3 ways to train your brain with feedback
Feedback is not perceived as fun with most employees still somewhat afraid of feedback and performance review. A recent research article investigated why people may be frightened of feedback and found Neuroscience as having the answers.
Since the beginning of time our brains have had to scan the environment for potential threats and then respond accordingly with fight or flight. Early on the trigger that set off the threat response may have been a predator, a snake, lion or tiger but nowadays the trigger is more likely to be associated with social interaction. Yet our brain still responds in the same way, with anxiety and fear.
These states are not ideal for someone receiving feedback. So we have compiled a handy list of ways in which we can help people to lose their fear of feedback.
- Feedback that is relevant and meaningful
According to Columbia University neuroscientist Kevin Ochsner cited at the NeuroLeadership Summit in Boston that ‘people who receive feedback apply it only about 30% of the time. If the person receiving the feedback doesn’t feel comfortable, this can cause the feedback to ultimately be unproductive.’ Feedback should be based on observations that are relevant and helpful to the person’s job, so that they can apply the feedback to what they’re doing.
- Feedback when needed
Adults learn best when they are caught in action. That is why feedback is better right away as opposed to three months after an event. Relying on memory is faulty as we have a tendency to fill in the gaps and change vital details. For feedback to be productive it must be frequent. This also helps turn performance reviews into an ongoing conversation.

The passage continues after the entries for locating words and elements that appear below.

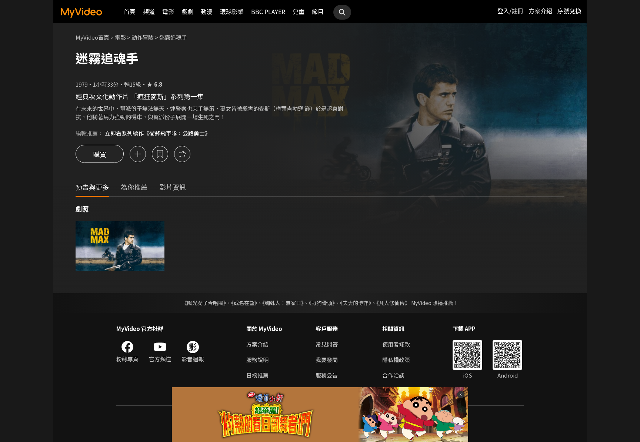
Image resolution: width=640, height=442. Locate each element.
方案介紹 (540, 10)
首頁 (130, 11)
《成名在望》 (244, 303)
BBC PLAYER (268, 11)
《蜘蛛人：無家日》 (283, 303)
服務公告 (327, 375)
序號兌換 (569, 10)
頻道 (149, 11)
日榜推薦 (257, 375)
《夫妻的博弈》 (355, 303)
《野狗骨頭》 (322, 303)
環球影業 (232, 11)
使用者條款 (396, 344)
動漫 (207, 11)
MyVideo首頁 (92, 37)
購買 (99, 154)
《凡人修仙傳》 (393, 303)
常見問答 (327, 344)
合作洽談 (393, 375)
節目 (318, 11)
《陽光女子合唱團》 (204, 303)
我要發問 (327, 360)
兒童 (298, 11)
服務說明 (257, 360)
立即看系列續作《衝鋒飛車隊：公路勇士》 (157, 133)
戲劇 (187, 11)
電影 (168, 11)
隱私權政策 (396, 360)
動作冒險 (142, 37)
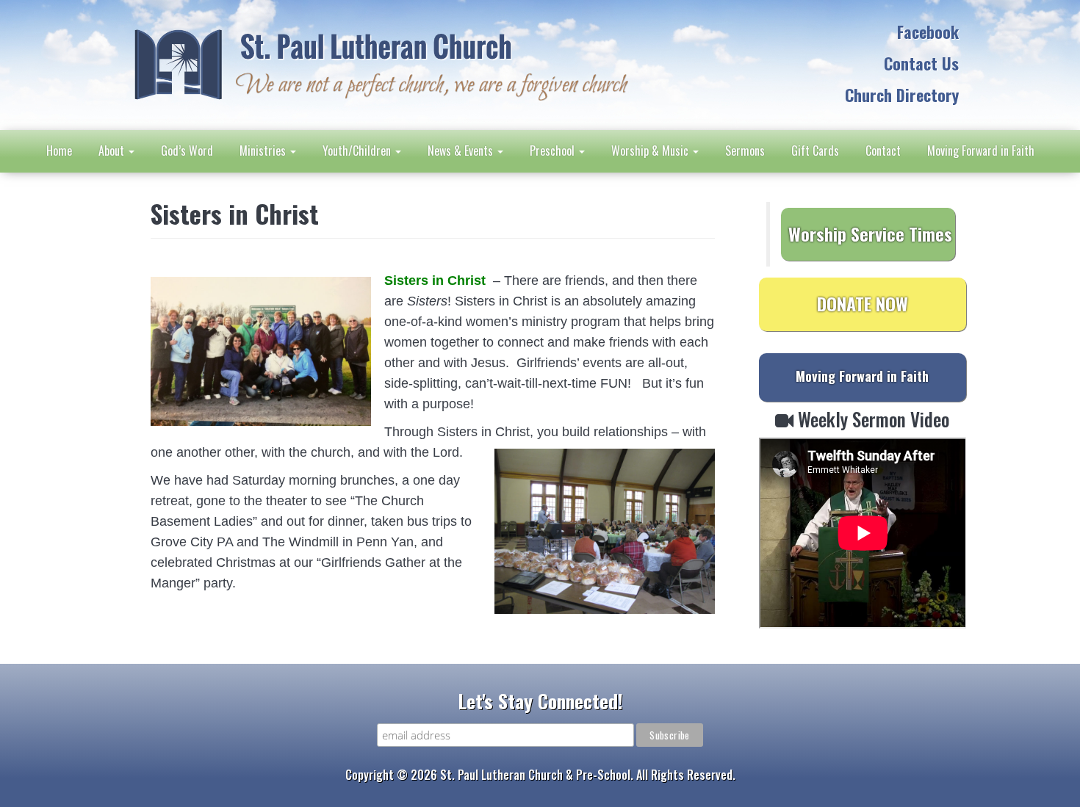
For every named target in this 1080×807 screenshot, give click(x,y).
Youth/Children (358, 150)
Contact (883, 150)
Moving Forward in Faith (980, 150)
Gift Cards (815, 150)
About (112, 150)
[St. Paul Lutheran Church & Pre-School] (380, 62)
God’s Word (187, 150)
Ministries (264, 150)
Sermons (745, 150)
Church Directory (902, 94)
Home (59, 150)
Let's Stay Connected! (540, 700)
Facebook (928, 31)
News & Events (462, 150)
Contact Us (921, 63)
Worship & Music (651, 150)
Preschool (553, 150)
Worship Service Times (870, 233)
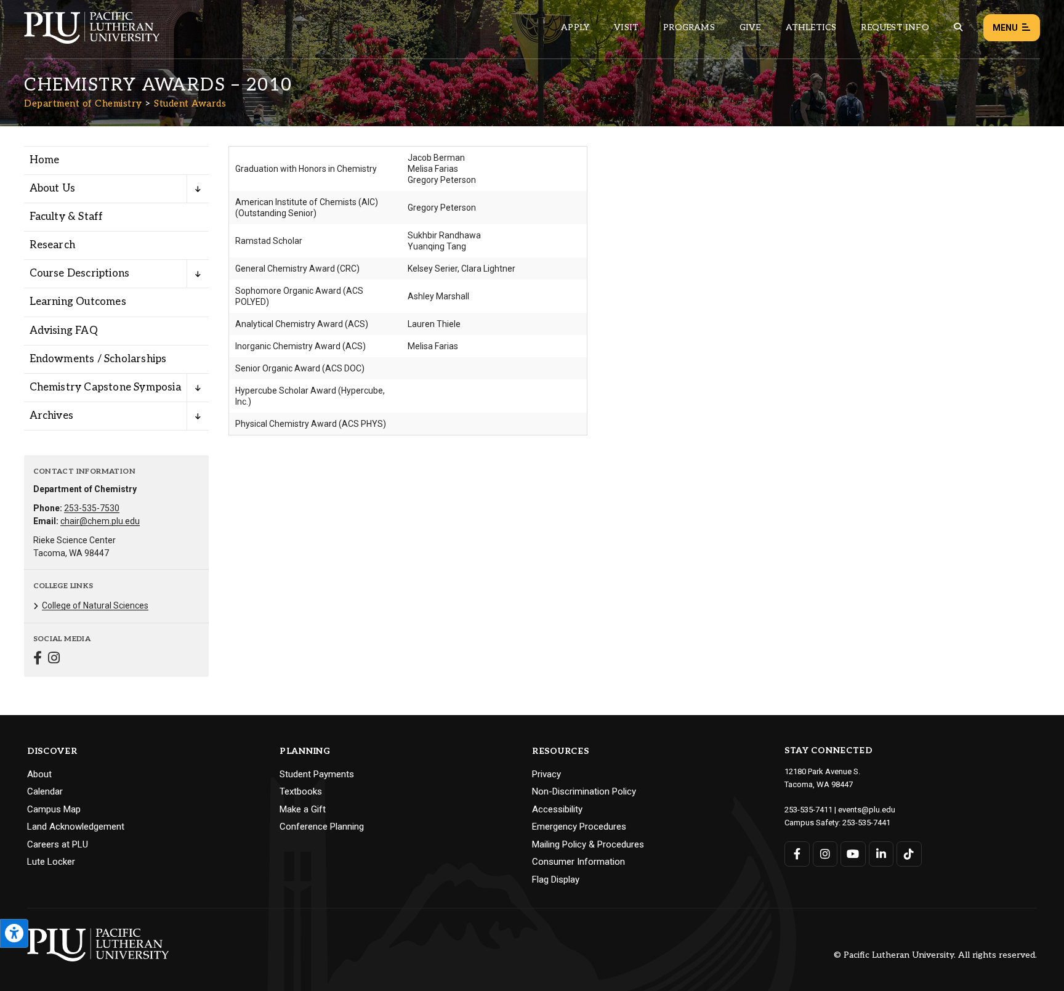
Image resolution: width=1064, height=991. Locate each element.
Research (53, 245)
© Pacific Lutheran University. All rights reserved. (935, 955)
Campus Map (54, 809)
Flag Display (555, 879)
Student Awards (190, 103)
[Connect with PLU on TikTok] (909, 854)
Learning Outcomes (78, 302)
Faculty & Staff (66, 217)
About (39, 774)
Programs (689, 27)
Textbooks (301, 791)
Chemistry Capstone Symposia (105, 387)
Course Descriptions (80, 273)
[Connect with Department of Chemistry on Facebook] (37, 659)
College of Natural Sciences (95, 605)
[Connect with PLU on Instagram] (825, 854)
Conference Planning (322, 826)
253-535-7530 (91, 508)
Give (750, 27)
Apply (575, 27)
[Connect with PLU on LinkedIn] (881, 854)
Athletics (811, 27)
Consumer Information (578, 861)
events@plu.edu (866, 809)
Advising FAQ (64, 331)
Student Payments (317, 774)
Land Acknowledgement (75, 826)
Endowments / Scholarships (98, 359)
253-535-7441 (866, 822)
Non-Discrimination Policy (584, 791)
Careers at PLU (57, 844)
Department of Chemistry (83, 103)
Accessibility (557, 809)
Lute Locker (51, 861)
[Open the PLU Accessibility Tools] (14, 933)
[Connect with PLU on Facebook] (797, 854)
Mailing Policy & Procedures (588, 844)
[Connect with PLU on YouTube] (853, 854)
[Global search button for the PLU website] (958, 27)
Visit (626, 27)
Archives (52, 416)
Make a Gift (303, 809)
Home (45, 160)
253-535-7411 (808, 809)
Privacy (546, 774)
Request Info (895, 27)
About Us (53, 188)
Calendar (45, 791)
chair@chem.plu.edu (100, 521)
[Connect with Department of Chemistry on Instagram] (54, 659)
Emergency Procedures (579, 826)
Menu (1005, 28)
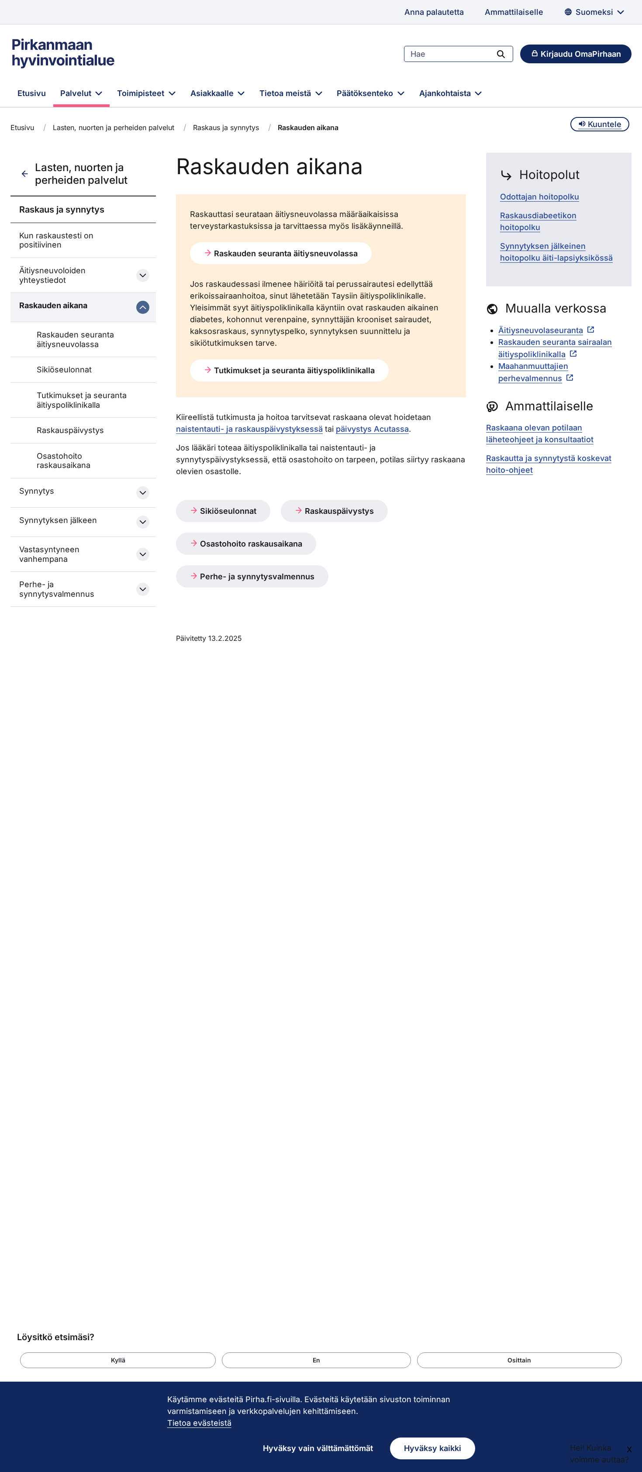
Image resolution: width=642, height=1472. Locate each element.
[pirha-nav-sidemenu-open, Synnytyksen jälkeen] (142, 522)
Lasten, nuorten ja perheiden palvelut (113, 127)
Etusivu (31, 93)
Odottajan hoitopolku (539, 196)
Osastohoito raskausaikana (63, 460)
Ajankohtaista (446, 93)
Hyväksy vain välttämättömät (318, 1448)
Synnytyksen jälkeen (58, 520)
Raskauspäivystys (70, 430)
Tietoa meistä (286, 93)
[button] (118, 1360)
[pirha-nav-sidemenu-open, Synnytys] (142, 492)
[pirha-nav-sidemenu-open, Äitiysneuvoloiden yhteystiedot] (142, 275)
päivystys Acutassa (372, 428)
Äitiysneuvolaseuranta (540, 330)
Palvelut (76, 93)
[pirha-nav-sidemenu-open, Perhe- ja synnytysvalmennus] (142, 589)
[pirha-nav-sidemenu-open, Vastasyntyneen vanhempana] (142, 554)
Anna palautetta (434, 12)
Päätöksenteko (366, 93)
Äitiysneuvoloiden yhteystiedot (52, 275)
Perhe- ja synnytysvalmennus (56, 589)
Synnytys (36, 490)
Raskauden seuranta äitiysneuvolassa (75, 339)
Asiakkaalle (213, 93)
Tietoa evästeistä (199, 1422)
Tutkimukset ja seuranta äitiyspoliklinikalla (82, 400)
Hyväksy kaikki (432, 1448)
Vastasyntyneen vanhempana (49, 554)
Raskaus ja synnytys (226, 127)
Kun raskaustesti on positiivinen (56, 240)
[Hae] (501, 53)
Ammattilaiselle (514, 12)
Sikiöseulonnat (64, 369)
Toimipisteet (141, 93)
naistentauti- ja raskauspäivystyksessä (249, 428)
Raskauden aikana (53, 305)
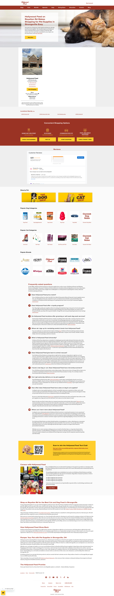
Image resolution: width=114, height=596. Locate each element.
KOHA (74, 509)
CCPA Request (67, 586)
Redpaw (89, 509)
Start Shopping (32, 89)
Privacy (55, 586)
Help (52, 7)
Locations (22, 573)
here (60, 331)
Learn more (48, 364)
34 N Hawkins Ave (61, 114)
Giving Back (61, 7)
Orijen (24, 510)
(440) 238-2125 (38, 33)
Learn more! (35, 301)
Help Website (45, 413)
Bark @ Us (58, 583)
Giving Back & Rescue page (40, 532)
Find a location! (71, 324)
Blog (89, 7)
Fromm (71, 509)
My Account (89, 3)
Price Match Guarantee (44, 512)
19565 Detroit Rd (25, 114)
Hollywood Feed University (57, 346)
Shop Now (30, 37)
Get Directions (32, 84)
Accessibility (60, 586)
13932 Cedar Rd (79, 114)
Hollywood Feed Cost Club (26, 517)
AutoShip (69, 382)
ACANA (85, 509)
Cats (28, 7)
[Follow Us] (46, 578)
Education (72, 7)
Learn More (52, 488)
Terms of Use (43, 586)
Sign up (78, 401)
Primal (67, 509)
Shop (43, 583)
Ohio (27, 573)
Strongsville (31, 573)
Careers (81, 7)
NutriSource (80, 509)
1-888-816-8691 (68, 583)
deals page (51, 396)
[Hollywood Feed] (25, 2)
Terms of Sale (49, 586)
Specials (44, 7)
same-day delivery (54, 379)
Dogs (21, 7)
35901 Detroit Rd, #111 (44, 114)
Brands (36, 7)
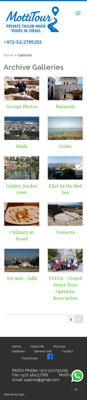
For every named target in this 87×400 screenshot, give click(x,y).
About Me (37, 346)
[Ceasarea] (65, 214)
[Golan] (65, 128)
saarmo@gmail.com (41, 379)
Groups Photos (21, 106)
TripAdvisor (30, 358)
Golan (65, 146)
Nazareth (65, 106)
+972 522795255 (53, 370)
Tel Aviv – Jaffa (22, 278)
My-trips (59, 346)
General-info (43, 351)
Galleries (18, 351)
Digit (21, 394)
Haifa (21, 146)
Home (16, 346)
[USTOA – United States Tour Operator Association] (65, 260)
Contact (67, 351)
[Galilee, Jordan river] (22, 168)
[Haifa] (22, 128)
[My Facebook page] (50, 356)
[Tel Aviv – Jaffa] (22, 260)
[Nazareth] (65, 88)
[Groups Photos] (22, 88)
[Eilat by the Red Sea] (65, 168)
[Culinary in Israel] (22, 214)
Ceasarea (65, 232)
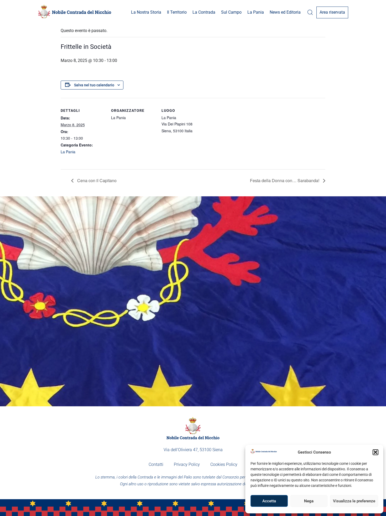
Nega (309, 501)
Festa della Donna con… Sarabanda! (285, 180)
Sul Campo (231, 12)
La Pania (255, 12)
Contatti (156, 464)
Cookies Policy (223, 464)
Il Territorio (177, 12)
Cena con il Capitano (96, 180)
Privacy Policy (187, 464)
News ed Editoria (285, 12)
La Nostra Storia (146, 12)
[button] (375, 452)
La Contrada (203, 12)
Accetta (269, 501)
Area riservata (332, 12)
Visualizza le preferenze (354, 501)
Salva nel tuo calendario (94, 85)
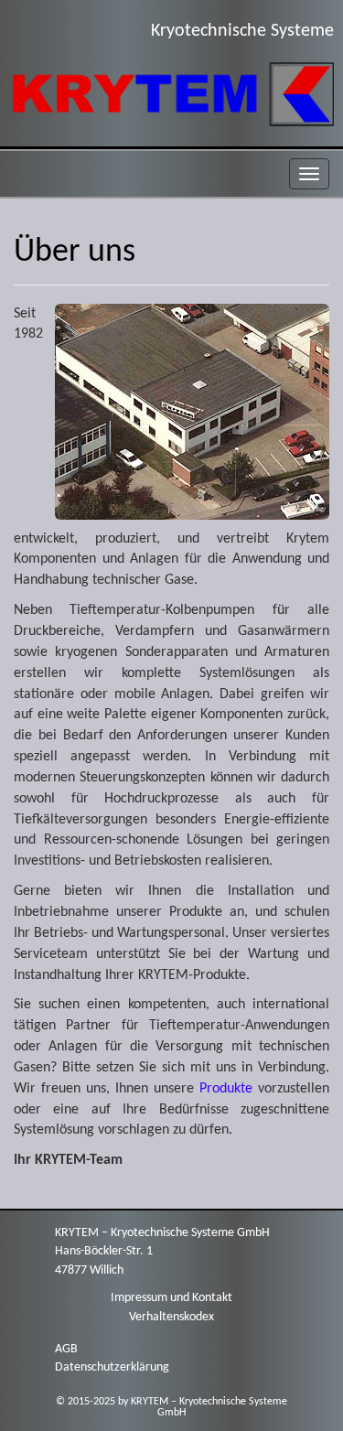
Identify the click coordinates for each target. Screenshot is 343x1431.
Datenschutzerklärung (112, 1367)
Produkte (225, 1088)
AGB (66, 1349)
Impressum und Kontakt (171, 1298)
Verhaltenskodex (171, 1317)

Positive feedback stimulates the reward centres in the brain which in turn equates to better learning and better employees. Even negative feedback can be given in a constructive, helpful way, by focusing only on the specific behaviour and its effect on the individual giving the feedback. Intention is important: if you approach giving feedback with a good intention, to help the person do better, then the feedback will come out in a positive way.